Seventy-two percent of pre-retirees — those 50 and over who plan to retire within the next 10 years — think the program will run out of money during their lifetime, according to a survey of 1,013 adults aged 50 and over conducted this winter by Nationwide. Yet few people 50 and over, including those approaching retirement and those who are already retired, know much about Social Security: 88%, for example, don’t know the factors determining their maximum benefits, Nationwide found.
And 52% of pre-retirees don’t know that Social Security benefits are guaranteed for life, while 60% don’t know that the benefits are protected against inflation, according to the survey. Just one in three pre-retirees even knows what their full retirement age is, Nationwide found.

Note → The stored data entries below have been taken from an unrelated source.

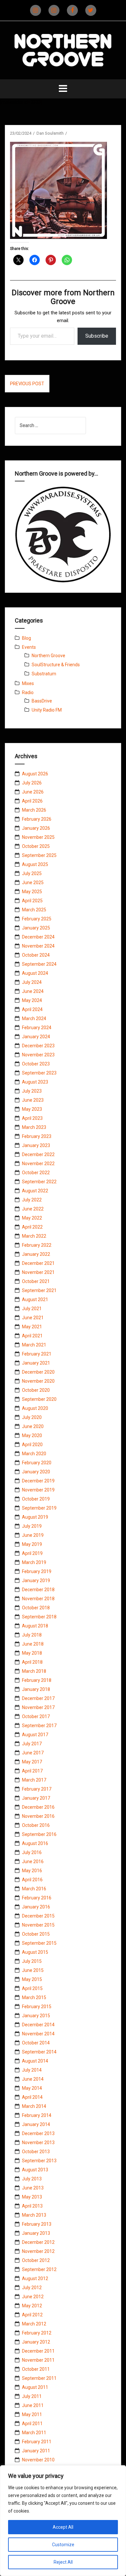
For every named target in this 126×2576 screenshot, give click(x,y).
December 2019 (38, 1480)
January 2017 (36, 1798)
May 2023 (32, 1109)
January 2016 (36, 1906)
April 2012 (32, 2314)
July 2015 (32, 1961)
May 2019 (32, 1544)
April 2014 (32, 2097)
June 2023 (33, 1100)
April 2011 (32, 2423)
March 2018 (34, 1671)
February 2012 (36, 2332)
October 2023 (36, 1063)
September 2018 (39, 1616)
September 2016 (39, 1834)
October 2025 (36, 846)
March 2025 (34, 909)
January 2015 (36, 2015)
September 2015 (39, 1943)
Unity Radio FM (47, 710)
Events (29, 647)
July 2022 (32, 1199)
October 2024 (36, 955)
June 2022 (33, 1208)
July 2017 (32, 1743)
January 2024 (36, 1036)
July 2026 (32, 782)
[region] (63, 2520)
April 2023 (32, 1118)
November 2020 (38, 1381)
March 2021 (34, 1344)
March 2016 (34, 1888)
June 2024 (33, 991)
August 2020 (35, 1408)
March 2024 (34, 1018)
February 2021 (36, 1353)
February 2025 (36, 918)
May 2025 (32, 891)
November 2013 (38, 2142)
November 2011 (38, 2360)
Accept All (63, 2527)
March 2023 (34, 1127)
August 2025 (35, 864)
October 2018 (36, 1607)
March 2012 (34, 2323)
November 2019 (38, 1489)
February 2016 (36, 1897)
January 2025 (36, 927)
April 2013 (32, 2206)
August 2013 (35, 2169)
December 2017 (38, 1698)
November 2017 (38, 1707)
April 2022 (32, 1227)
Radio (28, 692)
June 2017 (33, 1752)
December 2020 (38, 1372)
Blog (26, 638)
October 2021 (36, 1281)
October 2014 (36, 2042)
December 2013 (38, 2133)
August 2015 (35, 1952)
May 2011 (32, 2414)
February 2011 (36, 2441)
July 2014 (32, 2070)
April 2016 (32, 1879)
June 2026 (33, 791)
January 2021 (36, 1363)
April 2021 (32, 1335)
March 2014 (34, 2106)
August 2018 (35, 1625)
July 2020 (32, 1417)
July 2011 (32, 2396)
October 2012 (36, 2260)
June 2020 (33, 1426)
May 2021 (32, 1326)
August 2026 (35, 773)
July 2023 (32, 1091)
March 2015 (34, 1997)
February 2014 (36, 2115)
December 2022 (38, 1154)
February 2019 (36, 1571)
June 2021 (33, 1317)
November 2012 (38, 2251)
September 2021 (39, 1290)
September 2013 (39, 2160)
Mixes (28, 683)
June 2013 (33, 2187)
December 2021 (38, 1263)
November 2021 (38, 1272)
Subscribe (96, 336)
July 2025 (32, 873)
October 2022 (36, 1172)
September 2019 (39, 1508)
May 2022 (32, 1218)
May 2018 (32, 1653)
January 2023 (36, 1145)
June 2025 (33, 882)
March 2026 (34, 810)
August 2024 (35, 973)
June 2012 (33, 2296)
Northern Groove (48, 655)
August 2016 (35, 1843)
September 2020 (39, 1399)
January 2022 (36, 1254)
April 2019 (32, 1553)
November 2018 (38, 1598)
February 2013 (36, 2224)
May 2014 (32, 2088)
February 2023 (36, 1136)
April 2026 (32, 801)
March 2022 (34, 1236)
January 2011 (36, 2450)
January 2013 (36, 2233)
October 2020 (36, 1390)
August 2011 (35, 2387)
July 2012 (32, 2287)
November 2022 (38, 1163)
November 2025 (38, 837)
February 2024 (36, 1027)
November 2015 (38, 1925)
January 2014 (36, 2124)
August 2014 (35, 2061)
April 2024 (32, 1009)
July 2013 (32, 2178)
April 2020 (32, 1444)
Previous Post (27, 383)
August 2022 (35, 1190)
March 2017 (34, 1780)
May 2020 (32, 1435)
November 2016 (38, 1816)
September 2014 (39, 2051)
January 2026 (36, 828)
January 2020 (36, 1471)
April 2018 (32, 1662)
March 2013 (34, 2215)
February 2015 (36, 2006)
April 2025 (32, 900)
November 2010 (38, 2459)
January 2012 (36, 2342)
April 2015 (32, 1988)
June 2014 (33, 2079)
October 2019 (36, 1499)
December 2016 (38, 1807)
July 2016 (32, 1852)
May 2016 (32, 1870)
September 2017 (39, 1725)
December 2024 (38, 936)
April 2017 (32, 1770)
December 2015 (38, 1915)
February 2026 (36, 819)
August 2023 (35, 1082)
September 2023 (39, 1072)
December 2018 (38, 1589)
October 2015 (36, 1934)
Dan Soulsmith (50, 133)
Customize (63, 2544)
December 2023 (38, 1045)
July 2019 (32, 1526)
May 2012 (32, 2305)
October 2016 (36, 1825)
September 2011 (39, 2378)
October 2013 (36, 2151)
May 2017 (32, 1761)
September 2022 (39, 1181)
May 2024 (32, 1000)
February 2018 (36, 1680)
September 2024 (39, 964)
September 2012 (39, 2269)
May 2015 (32, 1979)
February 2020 (36, 1462)
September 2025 (39, 855)
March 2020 (34, 1453)
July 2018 (32, 1634)
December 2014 (38, 2024)
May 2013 (32, 2196)
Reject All (63, 2562)
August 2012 (35, 2278)
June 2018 (33, 1644)
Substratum (44, 673)
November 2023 (38, 1054)
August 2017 (35, 1734)
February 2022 (36, 1245)
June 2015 (33, 1970)
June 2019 (33, 1535)
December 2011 (38, 2351)
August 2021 (35, 1299)
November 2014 (38, 2033)
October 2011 (36, 2369)
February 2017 (36, 1789)
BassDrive (42, 700)
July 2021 (32, 1308)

Perhaps what’s more worrying is that despite these concerns, people’s expectations of Social Security may still be too high. The average amount of Social Security the survey’s respondents plan to spend on healthcare, for example, is 15% — but for someone who files at 62, the average percentage is actually 64%, according to Nationwide. Four in 10 respondents don’t think they’ll spend any of their Social Security benefits on healthcare, meanwhile, the survey found.
Furthermore, future retirees believe they’ll get 30% more in benefits than what current retirees actually receive, Nationwide says. And future retirees think they’ll start collecting benefits four years later than current retirees actually did, according to the survey. In addition, more than a quarter of current retirees say their Social Security benefits were smaller than they expected, Nationwide found.

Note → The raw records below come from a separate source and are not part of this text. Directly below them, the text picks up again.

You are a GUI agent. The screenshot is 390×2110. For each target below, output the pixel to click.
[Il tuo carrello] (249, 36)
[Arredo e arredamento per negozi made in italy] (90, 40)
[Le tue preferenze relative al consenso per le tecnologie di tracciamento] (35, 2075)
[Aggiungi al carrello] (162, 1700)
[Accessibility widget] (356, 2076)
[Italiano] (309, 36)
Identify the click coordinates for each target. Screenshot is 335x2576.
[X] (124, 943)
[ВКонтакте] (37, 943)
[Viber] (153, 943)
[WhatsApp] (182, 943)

Advisors who understand Social Security may stand to win, meanwhile. While just 13% of older Americans have a financial advisor providing advice on Social Security, 72% say they would switch to one who knows how to maximize benefits, according to the Nationwide survey. And that professional help can go a long way: Among those who are already taking Social Security payments, those who work with an advisor receive over 20% more than those who are not, Nationwide found.

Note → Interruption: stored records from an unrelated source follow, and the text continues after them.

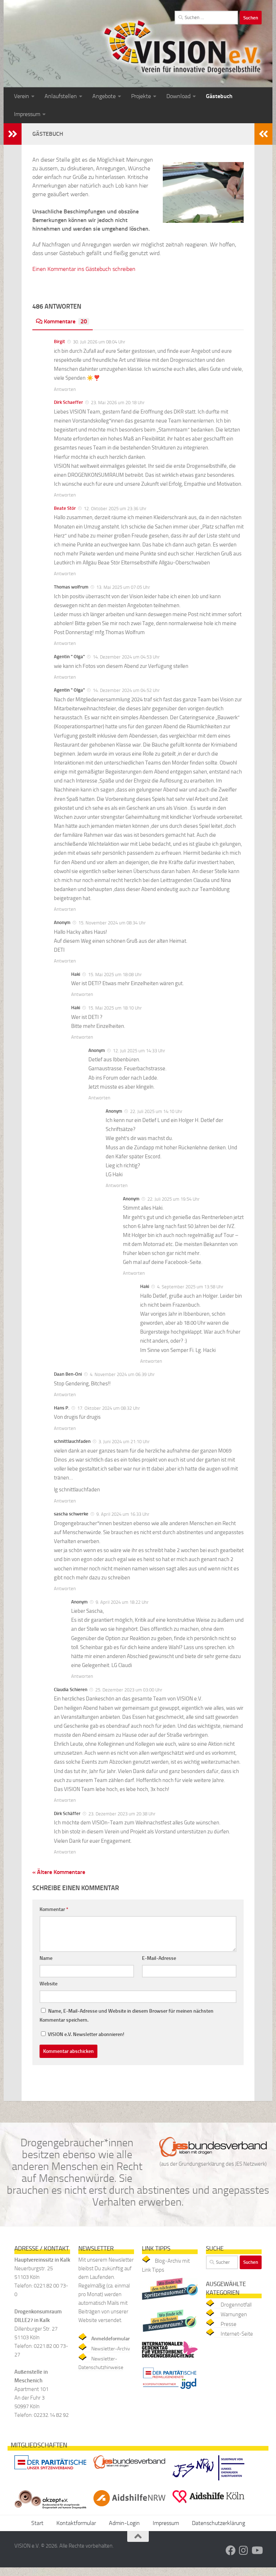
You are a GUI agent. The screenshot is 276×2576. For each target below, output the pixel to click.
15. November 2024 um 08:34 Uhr (112, 922)
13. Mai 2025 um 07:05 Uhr (123, 587)
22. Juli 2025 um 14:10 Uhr (156, 1111)
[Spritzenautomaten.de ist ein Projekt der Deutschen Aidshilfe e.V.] (170, 2301)
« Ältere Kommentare (58, 1872)
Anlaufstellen (61, 96)
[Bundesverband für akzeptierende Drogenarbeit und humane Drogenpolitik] (50, 2510)
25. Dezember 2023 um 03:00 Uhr (128, 1690)
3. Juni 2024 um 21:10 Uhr (124, 1441)
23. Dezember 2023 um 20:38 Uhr (122, 1813)
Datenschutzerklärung (218, 2523)
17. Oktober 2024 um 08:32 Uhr (108, 1408)
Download (178, 96)
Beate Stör (65, 508)
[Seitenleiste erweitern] (13, 134)
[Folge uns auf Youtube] (257, 2550)
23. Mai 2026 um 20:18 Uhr (118, 402)
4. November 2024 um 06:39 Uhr (122, 1374)
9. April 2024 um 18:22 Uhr (122, 1602)
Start (37, 2523)
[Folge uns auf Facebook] (231, 2550)
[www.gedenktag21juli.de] (170, 2359)
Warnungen (234, 2314)
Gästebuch (219, 96)
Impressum (27, 114)
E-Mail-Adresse (159, 1958)
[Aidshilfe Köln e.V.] (208, 2505)
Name (46, 1958)
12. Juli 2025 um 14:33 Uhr (139, 1050)
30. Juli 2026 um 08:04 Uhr (99, 342)
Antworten (65, 389)
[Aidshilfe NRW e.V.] (129, 2508)
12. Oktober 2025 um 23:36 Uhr (115, 508)
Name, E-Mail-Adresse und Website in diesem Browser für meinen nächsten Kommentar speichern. (126, 2015)
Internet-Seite (237, 2334)
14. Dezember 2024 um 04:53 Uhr (126, 657)
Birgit (59, 341)
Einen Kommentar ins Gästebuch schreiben (83, 269)
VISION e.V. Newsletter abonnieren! (85, 2034)
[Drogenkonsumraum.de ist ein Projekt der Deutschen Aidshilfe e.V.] (170, 2333)
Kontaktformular (76, 2523)
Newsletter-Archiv (110, 2349)
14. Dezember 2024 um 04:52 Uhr (126, 690)
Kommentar (54, 1909)
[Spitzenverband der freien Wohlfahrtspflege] (50, 2471)
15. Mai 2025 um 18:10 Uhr (115, 1008)
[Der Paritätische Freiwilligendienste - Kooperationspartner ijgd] (170, 2391)
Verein (21, 96)
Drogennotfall (236, 2305)
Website (49, 1984)
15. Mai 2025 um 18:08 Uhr (115, 974)
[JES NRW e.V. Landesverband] (208, 2482)
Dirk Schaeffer (68, 402)
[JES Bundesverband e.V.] (129, 2471)
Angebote (104, 96)
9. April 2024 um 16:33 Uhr (123, 1514)
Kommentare (65, 321)
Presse (228, 2324)
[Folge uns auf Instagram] (244, 2550)
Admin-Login (124, 2523)
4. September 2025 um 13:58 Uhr (190, 1286)
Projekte (141, 96)
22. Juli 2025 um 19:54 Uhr (173, 1199)
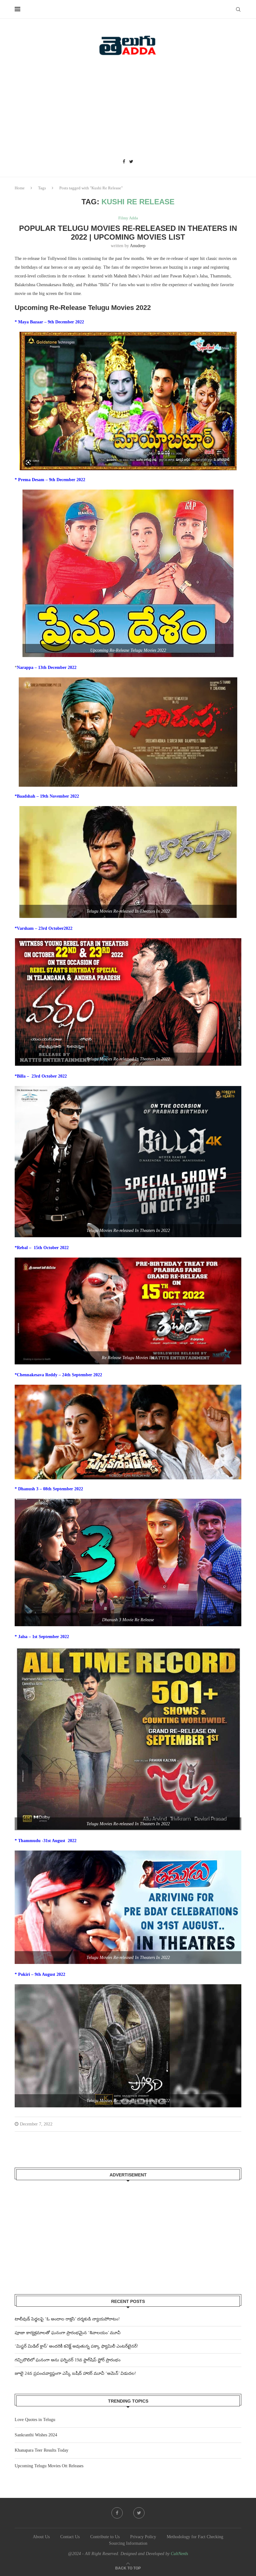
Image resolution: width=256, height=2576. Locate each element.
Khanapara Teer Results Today (41, 2450)
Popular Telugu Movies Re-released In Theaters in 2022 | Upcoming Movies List (128, 232)
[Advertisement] (128, 109)
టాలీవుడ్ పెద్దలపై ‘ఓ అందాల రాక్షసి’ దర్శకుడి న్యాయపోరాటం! (67, 2319)
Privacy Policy (143, 2536)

Financial advisors may also want to pay attention to how retirement-ready people are depending on their profession, as the Indexed Annuity Leadership Council found that readiness varies widely by industry. Close to 58% of people in engineering and a little over half of those in protective services are ready for retirement, for example. That figure plummets to just 28.5% for people who work in food preparation and serving and 27.5% for those working in personal care, IALC found.
And advisors who think that white-collar workers are surely far better prepared should think twice: While only 44.7% of blue- and gray-collar workers are prepared for retirement, that figure rises to just 49.1% for white-collar workers, according to the survey.